We thought this was hilarious. We had already been told by Mom and mostly Dad that we could pee outside. Now, we could pee from boats. We could target practice using fish.
I guess this means we are men? I telepathed.
Yes, said Joe.
What other gifts did Edgar give?
I like to believe he gave his best genes, the ones responsible for his brilliance.
Brilliant how? Let me count the ways:
One
He was a potato broker in Northern Maine. I know what potatoes are. They’re something halfway between apples and rocks. But what’s a broker?

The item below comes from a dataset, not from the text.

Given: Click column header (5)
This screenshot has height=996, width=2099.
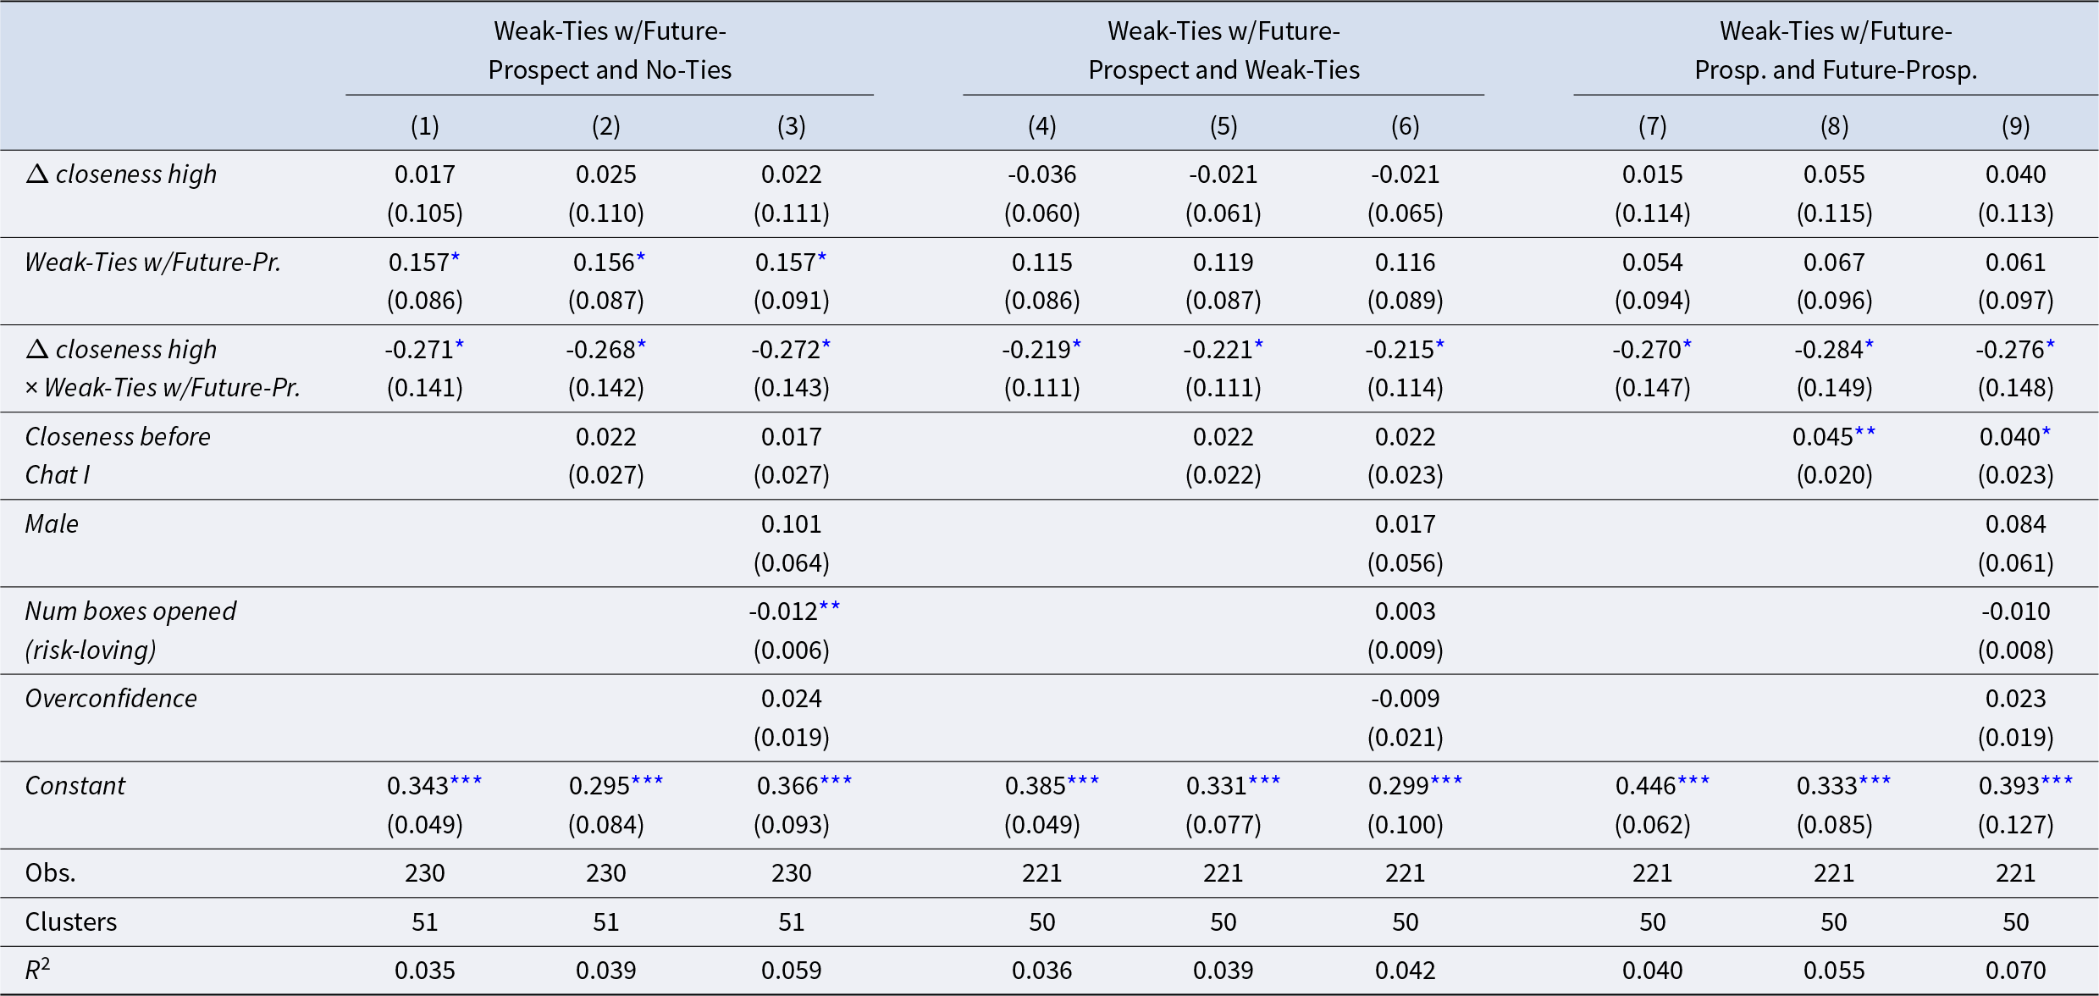Looking at the screenshot, I should coord(1223,126).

Before I look it up, let’s pretend it’s what I hope it is:
You arrive at someone’s house on your motorcycle. They lead you to a shed out back, maybe a dead car, or an out-to-pasture piano snarling in the yard, and they say, “Can you break that?”
“Consider it broken.”
As they watch you swing your hammer, they think, Damn, what a broker.
by author
I just looked it up, and sadly, with real brokering, you need more than muscles and a war hammer.
AI says, brokers do the following:
manage sales
negotiate prices
coordinate logistics (like transportation and packaging)
and ensure consistent supply, often acting as an “orchestra conductor” for the supply chain
See? To succeed at brokering, you need to be brilliant, and Edgar succeeded, putting food on the table of a big family (seven daughters), and having enough money to own a house in town and a camp on the lake.
Two
He was a carpenter. He built that camp. I call it a camp, but it was technically as big as a house. He built it from tip to tail, including a wooden chandelier, some of the furniture, and a second floor made of two lofts, one on either side and connected by a sky bridge.
by Grandfather
Three
Edgar invented a form of radar for the military. I have no idea what it was called or how he did that.
But look at the intensity in those eyes.
Grandfather on the right
Heavens, that look.
Of course he invented radar for the military. He would have invented the military if we didn’t already have one.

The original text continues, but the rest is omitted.